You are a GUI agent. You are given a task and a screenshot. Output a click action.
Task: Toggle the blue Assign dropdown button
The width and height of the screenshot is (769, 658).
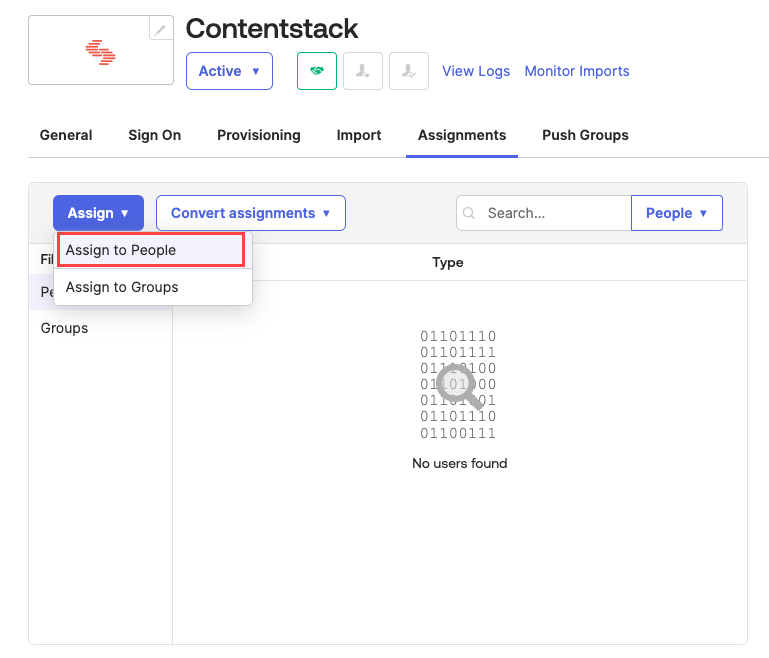(99, 213)
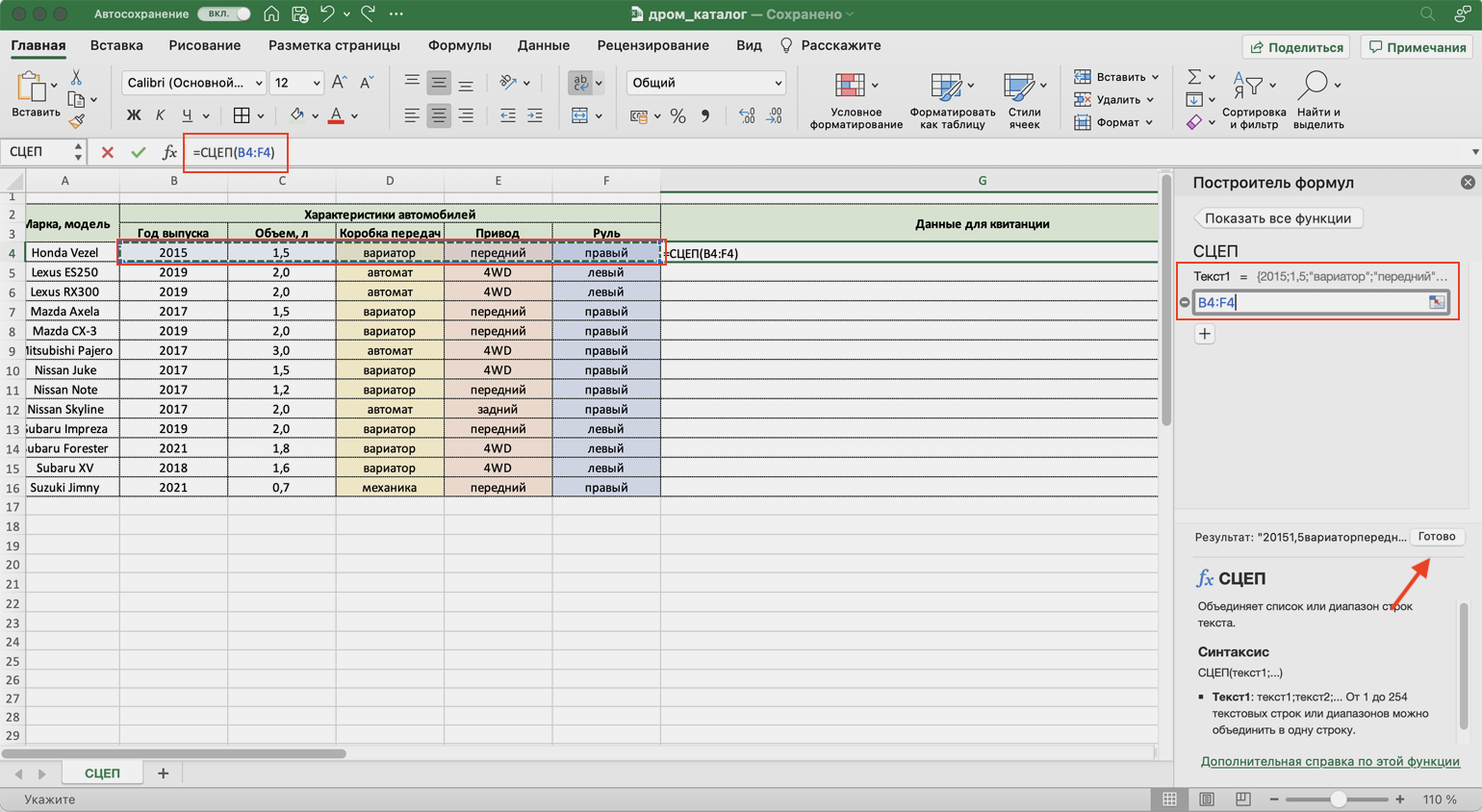Confirm the formula with the green checkmark
Image resolution: width=1482 pixels, height=812 pixels.
tap(139, 152)
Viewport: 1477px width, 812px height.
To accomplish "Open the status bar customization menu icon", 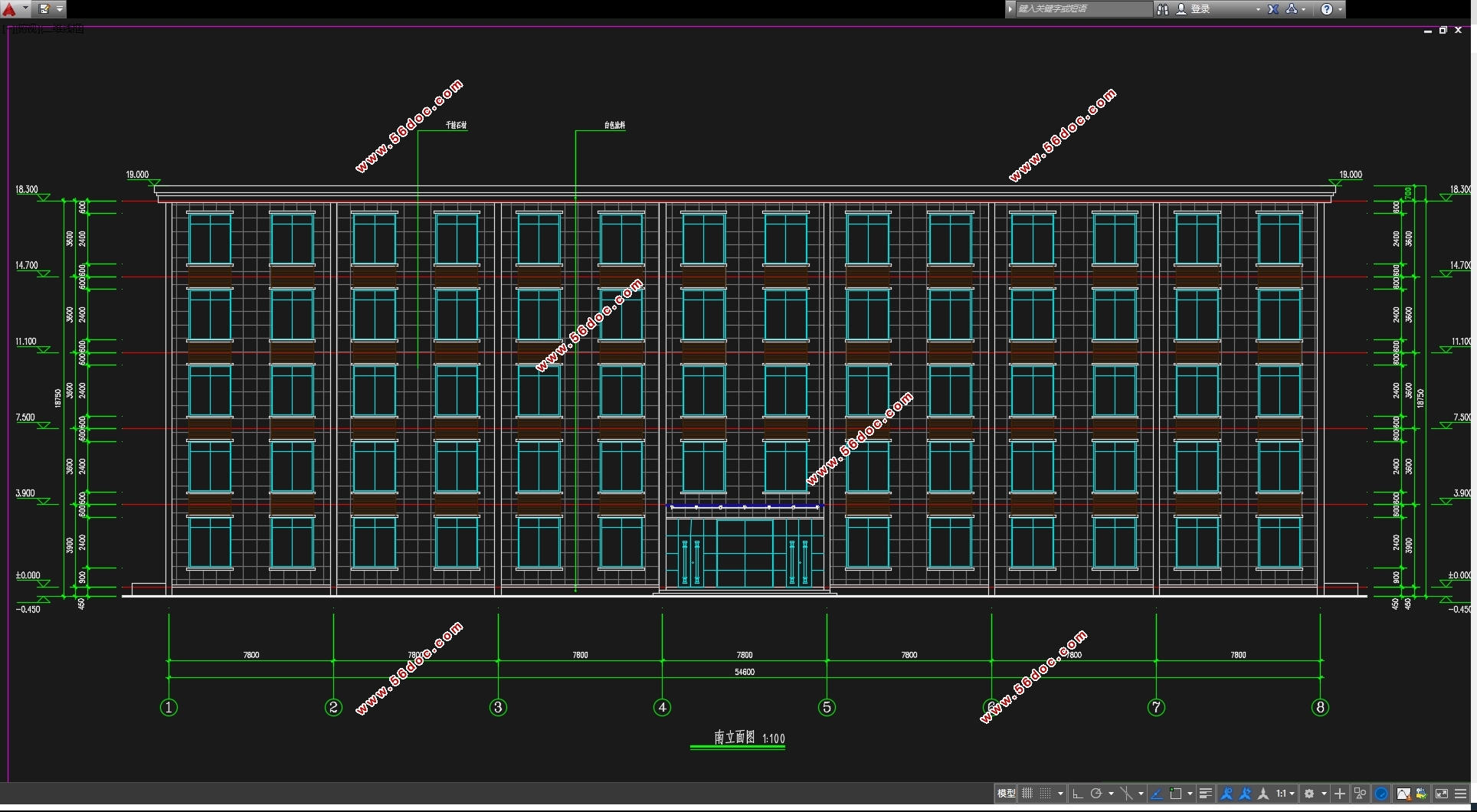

________________________

* Aim of the task *
Copy all the records above word for word, but leave out the pictures.

* Completed task *
You are a GUI agent. You are given a task and a screenshot. Output a click action.
Task: Toggle the blue Assign dropdown button
The width and height of the screenshot is (769, 658).
(99, 213)
Confirm the formula with the green checkmark
Image resolution: width=1482 pixels, height=812 pixels.
tap(139, 152)
Viewport: 1477px width, 812px height.
To accomplish "Open the status bar customization menu icon", 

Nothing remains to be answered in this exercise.